- TEKSTFRAGMENT:
------------------------------------------------------------------------
Mijn huis aan de Pilotenlaan ligt op ongeveer anderhalf kilometer afstand van de spoorbrug over de IJssel. Deze was tijdens de oorlog regelmatig doelwit van bombardementen en beschietingen. Door de trillingen van de bombardementen sprongen telkens de ruiten van ons huis. Wij hebben de ramen toen maar dichtgetimmerd met planken.

Op een gegeven moment zag ik ook de V1, Dat was een Duitse bom. Oh, dat was zo'n griezelig ding in de lucht dat een fluitend geluid maakte. Het leek op een grote rode bal van vuur en die zag je zo door de lucht vliegen. Waar die bommen terechtkwamen, weet ik niet. Ik neem aan dat ze afgeschoten werden richting Engeland.

Ik herinner me de zwermen vliegtuigen die over ons huis vlogen. Het probleem was dat je nooit wist of de bommenwerpers hier wat lieten vallen of dat ze verder vlogen naar bijvoorbeeld Engeland of Duitsland. Je zat daarover continue in spanning als het luchtalarm afging.
------------------------------------------------------------------------
- GETOOND MATERIAAL:
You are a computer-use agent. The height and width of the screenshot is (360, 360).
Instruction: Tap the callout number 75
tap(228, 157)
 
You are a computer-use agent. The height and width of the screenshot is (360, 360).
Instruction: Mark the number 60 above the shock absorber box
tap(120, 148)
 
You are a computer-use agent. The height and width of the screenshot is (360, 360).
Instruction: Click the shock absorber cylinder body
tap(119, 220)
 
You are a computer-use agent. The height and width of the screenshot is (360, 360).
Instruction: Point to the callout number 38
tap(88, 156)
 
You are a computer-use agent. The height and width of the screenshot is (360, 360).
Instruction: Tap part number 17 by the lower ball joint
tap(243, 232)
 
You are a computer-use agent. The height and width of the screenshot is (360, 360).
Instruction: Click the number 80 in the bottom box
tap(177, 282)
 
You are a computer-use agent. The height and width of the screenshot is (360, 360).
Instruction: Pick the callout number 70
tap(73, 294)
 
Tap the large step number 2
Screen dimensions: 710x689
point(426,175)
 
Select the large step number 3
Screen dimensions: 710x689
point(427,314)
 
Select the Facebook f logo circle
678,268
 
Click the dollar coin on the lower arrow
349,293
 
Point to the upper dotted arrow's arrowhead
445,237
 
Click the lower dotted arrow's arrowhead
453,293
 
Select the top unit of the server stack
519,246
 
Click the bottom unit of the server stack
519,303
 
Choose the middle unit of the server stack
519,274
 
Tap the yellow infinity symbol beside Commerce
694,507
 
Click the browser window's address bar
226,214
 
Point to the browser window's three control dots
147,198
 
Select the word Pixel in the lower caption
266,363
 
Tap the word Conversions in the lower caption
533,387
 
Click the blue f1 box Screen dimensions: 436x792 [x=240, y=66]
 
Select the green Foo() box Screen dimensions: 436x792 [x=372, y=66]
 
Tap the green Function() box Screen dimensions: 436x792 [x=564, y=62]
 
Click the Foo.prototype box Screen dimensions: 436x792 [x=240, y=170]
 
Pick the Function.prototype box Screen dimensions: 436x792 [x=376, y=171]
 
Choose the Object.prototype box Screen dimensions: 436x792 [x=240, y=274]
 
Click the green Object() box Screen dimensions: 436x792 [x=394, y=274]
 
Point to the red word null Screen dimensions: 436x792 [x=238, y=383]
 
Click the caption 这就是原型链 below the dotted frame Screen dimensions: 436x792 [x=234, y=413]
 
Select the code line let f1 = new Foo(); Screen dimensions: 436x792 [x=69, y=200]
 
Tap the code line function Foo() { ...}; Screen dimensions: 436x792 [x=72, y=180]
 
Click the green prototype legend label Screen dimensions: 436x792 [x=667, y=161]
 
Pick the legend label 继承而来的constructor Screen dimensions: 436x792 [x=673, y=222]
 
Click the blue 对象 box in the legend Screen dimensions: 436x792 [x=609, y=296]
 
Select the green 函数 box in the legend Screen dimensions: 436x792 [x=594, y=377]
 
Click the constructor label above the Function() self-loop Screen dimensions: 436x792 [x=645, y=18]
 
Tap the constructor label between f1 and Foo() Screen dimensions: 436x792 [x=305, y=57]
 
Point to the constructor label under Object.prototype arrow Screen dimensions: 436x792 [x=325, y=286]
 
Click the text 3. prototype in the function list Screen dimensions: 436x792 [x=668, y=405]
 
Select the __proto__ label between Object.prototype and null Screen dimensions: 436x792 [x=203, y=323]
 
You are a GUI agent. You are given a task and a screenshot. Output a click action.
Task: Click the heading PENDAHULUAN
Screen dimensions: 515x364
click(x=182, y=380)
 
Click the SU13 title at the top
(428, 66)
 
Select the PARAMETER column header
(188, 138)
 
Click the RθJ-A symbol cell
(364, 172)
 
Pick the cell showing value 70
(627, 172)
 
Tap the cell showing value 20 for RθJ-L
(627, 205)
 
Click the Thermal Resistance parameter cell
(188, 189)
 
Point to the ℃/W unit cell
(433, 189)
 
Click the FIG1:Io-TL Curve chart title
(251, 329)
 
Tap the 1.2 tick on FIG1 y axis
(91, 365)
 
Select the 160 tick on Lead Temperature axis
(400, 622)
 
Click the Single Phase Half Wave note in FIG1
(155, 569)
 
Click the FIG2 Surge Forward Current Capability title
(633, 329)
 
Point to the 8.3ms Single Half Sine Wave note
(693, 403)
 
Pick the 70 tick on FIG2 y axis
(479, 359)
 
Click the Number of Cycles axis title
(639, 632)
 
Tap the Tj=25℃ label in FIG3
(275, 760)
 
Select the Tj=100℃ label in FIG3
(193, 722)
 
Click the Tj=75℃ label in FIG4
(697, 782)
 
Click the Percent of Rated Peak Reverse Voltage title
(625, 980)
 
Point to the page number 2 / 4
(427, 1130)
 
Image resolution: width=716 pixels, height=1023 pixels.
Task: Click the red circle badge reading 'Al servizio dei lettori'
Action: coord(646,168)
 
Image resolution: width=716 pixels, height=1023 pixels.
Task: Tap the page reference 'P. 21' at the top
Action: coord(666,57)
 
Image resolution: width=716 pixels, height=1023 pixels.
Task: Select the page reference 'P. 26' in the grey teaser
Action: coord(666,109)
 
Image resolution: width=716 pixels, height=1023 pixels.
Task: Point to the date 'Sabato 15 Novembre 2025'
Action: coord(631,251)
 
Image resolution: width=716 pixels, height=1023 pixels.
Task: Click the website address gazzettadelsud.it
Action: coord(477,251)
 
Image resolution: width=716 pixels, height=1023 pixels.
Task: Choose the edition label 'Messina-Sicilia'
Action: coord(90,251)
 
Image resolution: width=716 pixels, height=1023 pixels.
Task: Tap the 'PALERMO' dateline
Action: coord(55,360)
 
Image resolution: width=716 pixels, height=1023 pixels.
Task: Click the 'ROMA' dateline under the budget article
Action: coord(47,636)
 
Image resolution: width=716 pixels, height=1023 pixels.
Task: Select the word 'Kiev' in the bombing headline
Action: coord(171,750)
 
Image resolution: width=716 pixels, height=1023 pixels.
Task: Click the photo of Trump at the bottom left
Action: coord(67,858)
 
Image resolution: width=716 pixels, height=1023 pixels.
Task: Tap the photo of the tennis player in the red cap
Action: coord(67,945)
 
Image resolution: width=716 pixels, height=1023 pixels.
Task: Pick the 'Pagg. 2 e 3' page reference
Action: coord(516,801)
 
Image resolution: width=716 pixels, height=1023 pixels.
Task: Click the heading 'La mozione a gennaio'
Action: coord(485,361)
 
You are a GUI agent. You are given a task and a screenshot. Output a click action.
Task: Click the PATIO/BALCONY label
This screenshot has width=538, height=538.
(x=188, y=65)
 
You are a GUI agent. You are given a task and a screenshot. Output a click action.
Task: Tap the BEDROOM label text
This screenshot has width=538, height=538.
------------------------------------------------------------------------
- OPDRACHTEN:
A) Op welke afstand van de spoorbrug over de IJssel ligt het huis aan de Pilotenlaan volgens het tekstfragment over de oorlog?
B) Herhaal uit het tekstfragment over de oorlog letterlijk het gedeelte van "Mijn huis aan" tot en met "werden richting Engeland.".
C) Schrijf het tekstfragment over de oorlog verder, te beginnen na de laatste zin.

- ANTWOORDEN PER OPDRACHT:
A) Op ongeveer anderhalf kilometer afstand.

B)
Mijn huis aan de Pilotenlaan ligt op ongeveer anderhalf kilometer afstand van de spoorbrug over de IJssel. Deze was tijdens de oorlog regelmatig doelwit van bombardementen en beschietingen. Door de trillingen van de bombardementen sprongen telkens de ruiten van ons huis. Wij hebben de ramen toen maar dichtgetimmerd met planken.

Op een gegeven moment zag ik ook de V1, Dat was een Duitse bom. Oh, dat was zo'n griezelig ding in de lucht dat een fluitend geluid maakte. Het leek op een grote rode bal van vuur en die zag je zo door de lucht vliegen. Waar die bommen terechtkwamen, weet ik niet. Ik neem aan dat ze afgeschoten werden richting Engeland.

C)
De ene keer waren het de Duitsers die denk ik richting Engeland vlogen. De andere keer waren het bommenwerpers van de geallieerden die naar Duitsland vlogen. Dan dacht ik: och, die arme mensen daar. De vrouwen in Duitsland hebben – net zoals de vrouwen hier – part noch deel aan de oorlog.

Als het luchtalarm overdag afging, kwamen er soms Duitse soldaten bij ons schuilen in de hooibalen. Ik herkende op een gegeven moment hun gezichten. Op een keer kwamen ze weer. Ik zag aan het gezicht van de jonge Duitse soldaat dat het niet goed ging. Ik zei tegen hem: 'Wat zie jij er vandaag uit! Helemaal niet vrolijk. Zit je in over je vrouw?'

De soldaat antwoordde: 'Nee, vrouw komt wieder, maar moeder nooit.' Deze zin heb ik heel goed onthouden. Hij bedoelde ermee te zeggen: je kunt altijd een andere vrouw trouwen, maar je moeder kun je niet vervangen. Hij zat heel erg in over zijn moeder want in Duitsland werd er ook flink gebombardeerd.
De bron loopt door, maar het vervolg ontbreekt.